Meehan examines allmothering among Aka foragers and Ngandu horticulturists. Much recent work in evolutionary anthropology has focused on the role of extramaternal support of offspring (Hawkes et al. 2000; Kaplan et al. 2000; Hrdy 2009). Among both the Aka and the Ngandu, allomaternal care is an important means of coping with work demands on the mother and the concomitant trade-off between labor and maternal care that women face in these societies. Among the Aka, allomaternal care compensates nearly completely for reductions in maternal investment resulting from mothers’ work. Among the Ngandu, the nature of women’s work and the demands on their time mean that the reduction in maternal investment due to work is never completely made up by allomaternal care. In addition to the variation in compensation based on differences in subsistence strategy, there is great flexibility in who provides allomaternal care depending on residence pattern. In matrilocal residence, maternal kin provide the bulk of care. In patrilocal residence, fathers (among the Aka) and siblings (among the Ngandu) provide the bulk of care.

Alvard applies sophisticated mathematical analysis to a classic anthropological case—Chagnon’s original analysis of “The Ax Fight.” Alvard’s previous work with the Lamalera had called into question the universality of genetic kinship as an organizing principle for social cooperation. The titular axe fight occurred in 1971 in the Yanomamö community of Mishimishiböwei-teri and was captured on film by Tim Asch. Alvard uses the extensive visual record and Chagnon’s detailed genealogy and field notes to analyze the event using matrix regression and multidimensional scaling. Alvard shows that genetic relatedness is a primary organizing principle in the fight, whereas lineage identity had no significant effect on individuals’ choice of sides. Alvard concludes that the kin selection hypothesis is supported in this famous event at Mishimishiböwei-teri, and he uses the variation between results from his own research among the Lamalera and this analysis to critically evaluate the utility of both kin selection and reciprocity as explanations for cooperation across societies. Alvard lays out the case for examining alternative explanations for cooperative behavior, such as group augmentation and mutualism, based in evolutionary thinking.
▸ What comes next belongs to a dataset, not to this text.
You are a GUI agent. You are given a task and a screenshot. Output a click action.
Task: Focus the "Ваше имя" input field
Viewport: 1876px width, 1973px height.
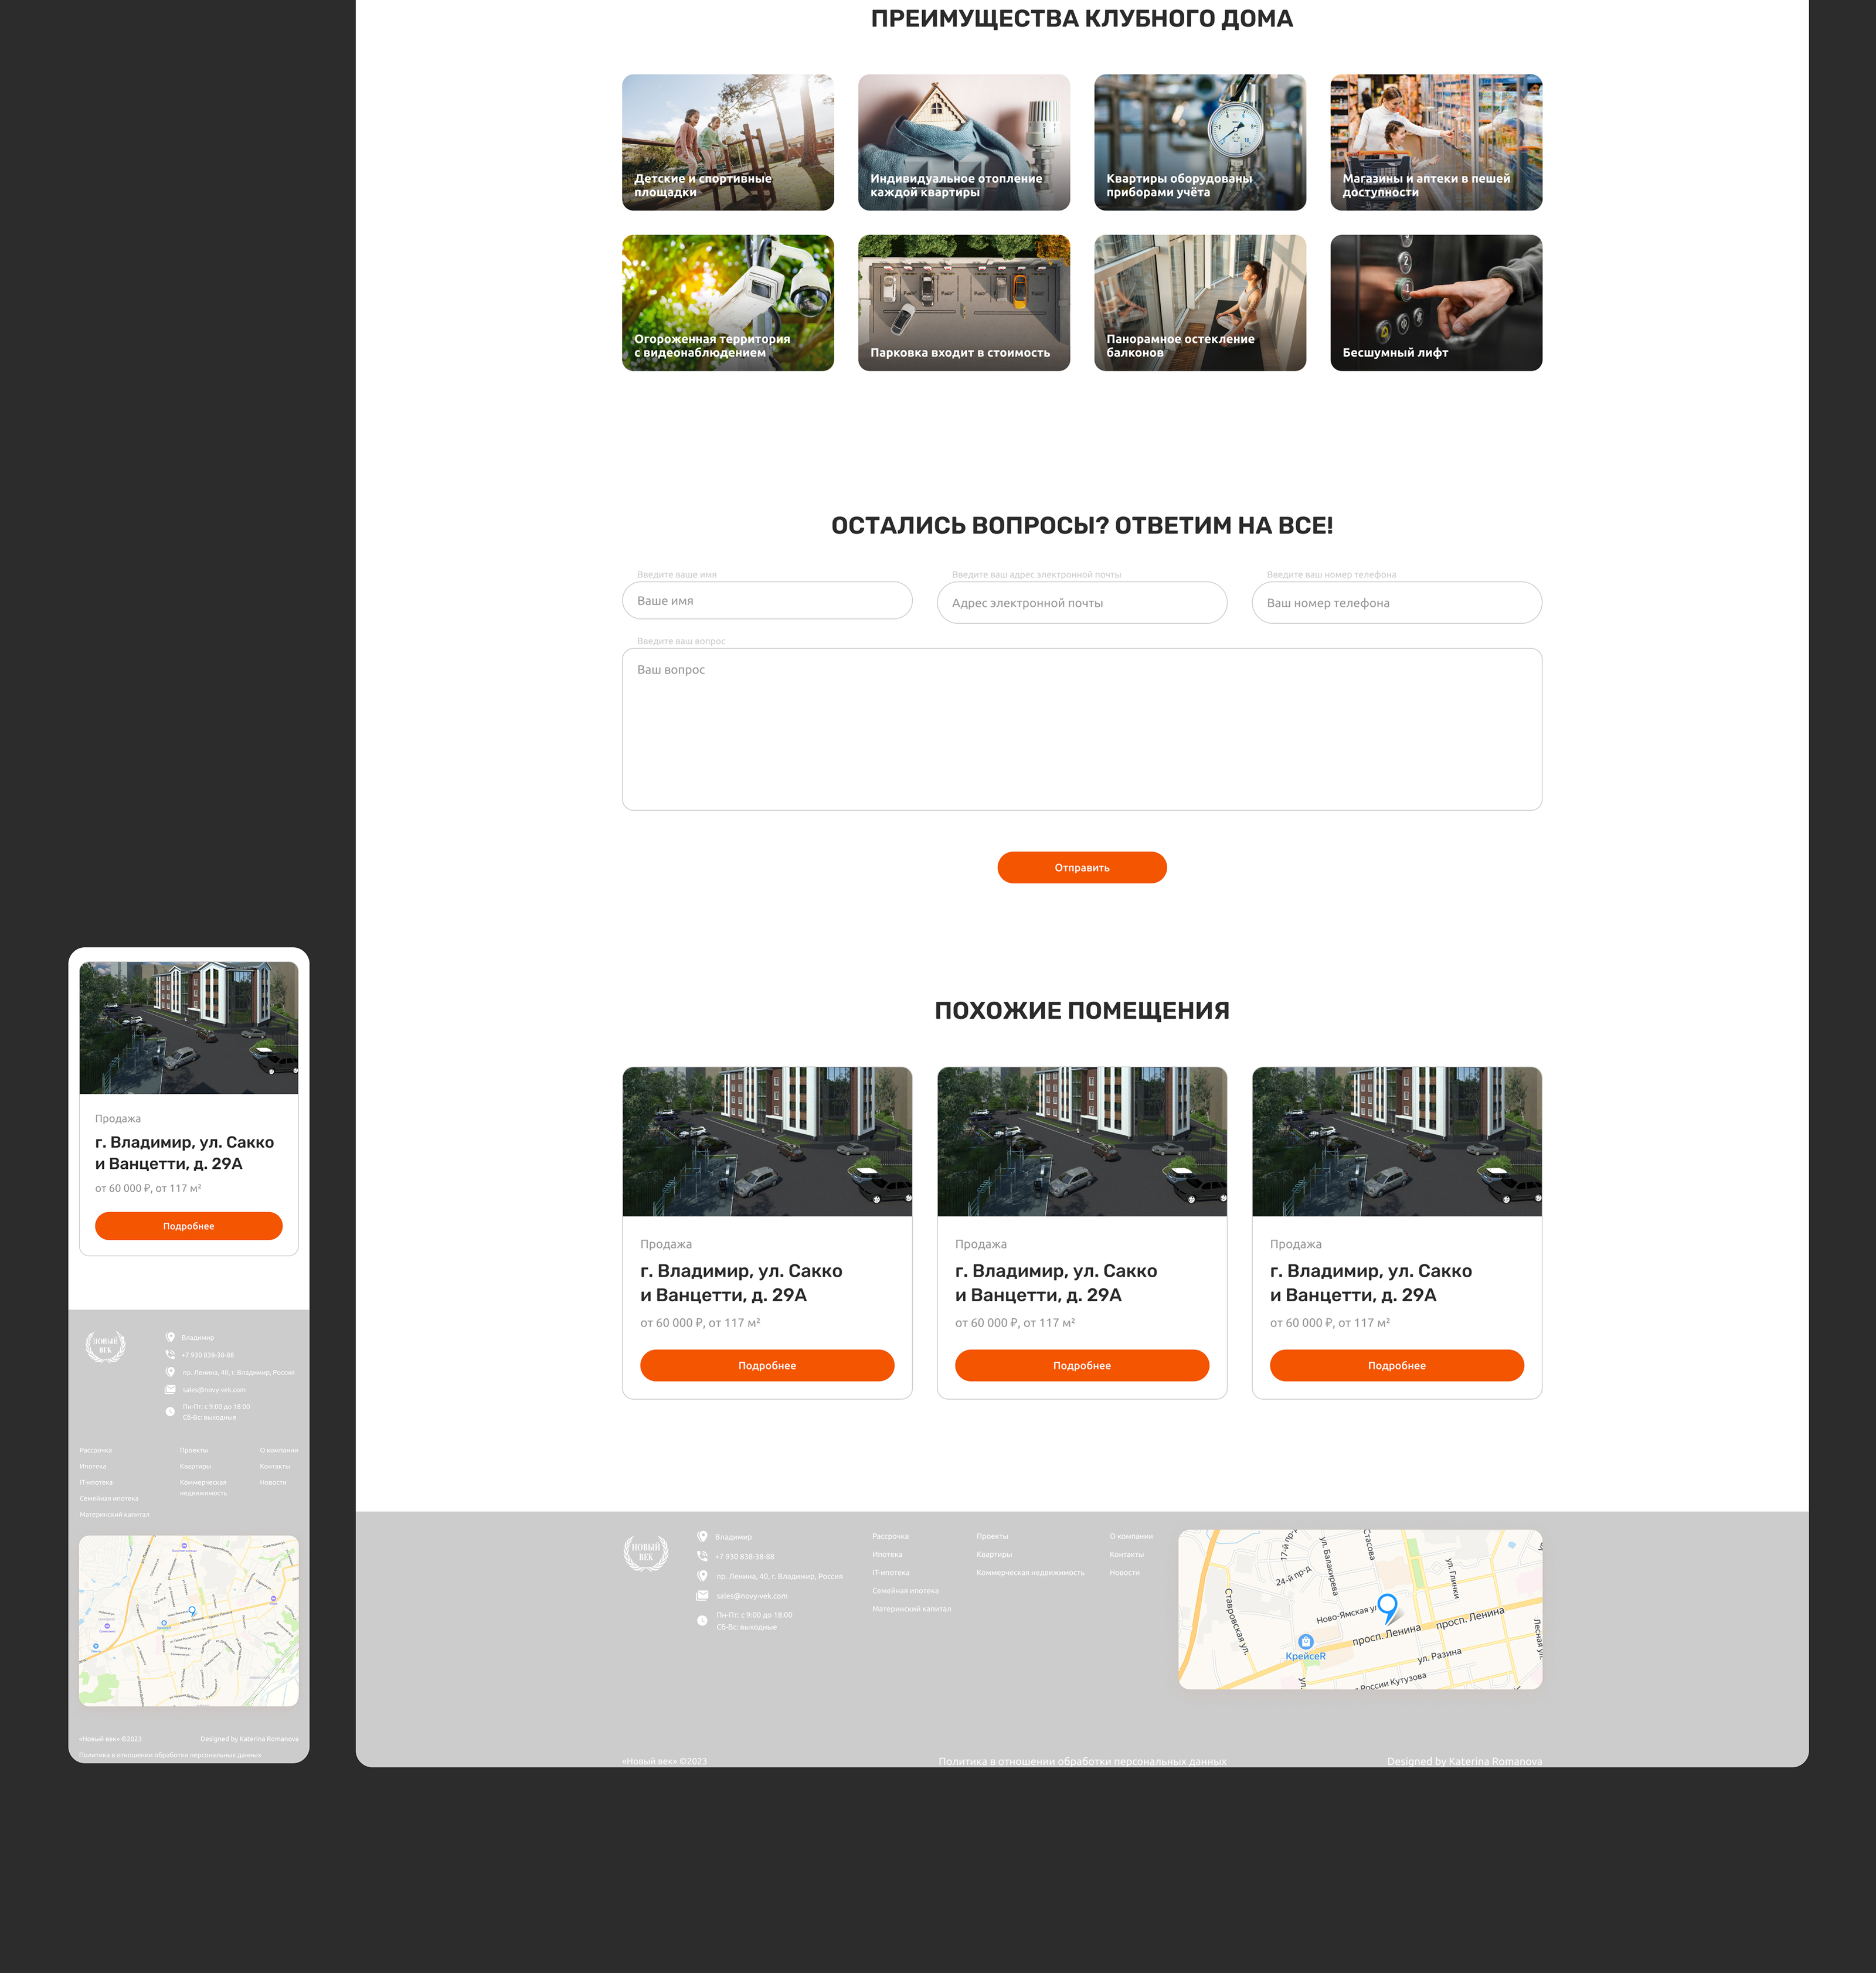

Strong reciprocity, manifested as third-party punishment, has been hypothesized to be a universal characteristic of humans that allows for high-levels of cooperation (Fehr et al. 2002). Marlowe examines the prevalence of third-party punishment in economic games among Hadza foragers. Marlowe played three monetary-based games with more than 100 Hadza: the dictator, ultimatum, and third-party punishment games. Marlowe finds that Hadza players actively use second-party punishment—that is, rejecting offers perceived as short-changing them in the ultimatum game. When they have the opportunity to punish an individual exhibiting similar behavior to another, however, Hadza participants only rarely choose this option. Compared to other groups of people in a large cross-cultural sample, Hadza participants were among the least likely to engage in third-party punishment. Marlowe places this behavior in the context of a mobile small-scale society where egalitarianism is emphasized and mobility and fluid residence offer relatively easy solutions to conflict. He critically analyzes the role of scale in cooperative behavior, providing an insightful corollary to Alvard’s analysis.

As a collection, these papers represent current thinking among evolutionary anthropologists on issues related to cooperation in human societies. Although all four studies use data collected in small-scaled societies, they have important implications for our understanding of how population size, density, and the scale of social institutions affect the variation in the way that people cooperate and organize themselves. These papers emphasize the importance of kinship in small-scale societies but contribute important ideas to understanding the effect of more complex and denser social organization, emphasizing our evolved capacity to respond to social, cultural, and ecological context.